-- BEGIN Records --

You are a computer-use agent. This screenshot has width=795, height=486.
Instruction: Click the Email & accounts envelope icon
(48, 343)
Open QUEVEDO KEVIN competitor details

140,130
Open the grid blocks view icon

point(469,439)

-- END Records --

How many lines in the entries above contain the string "icon"? Case counts. Reply with the number alone.

Task output: 2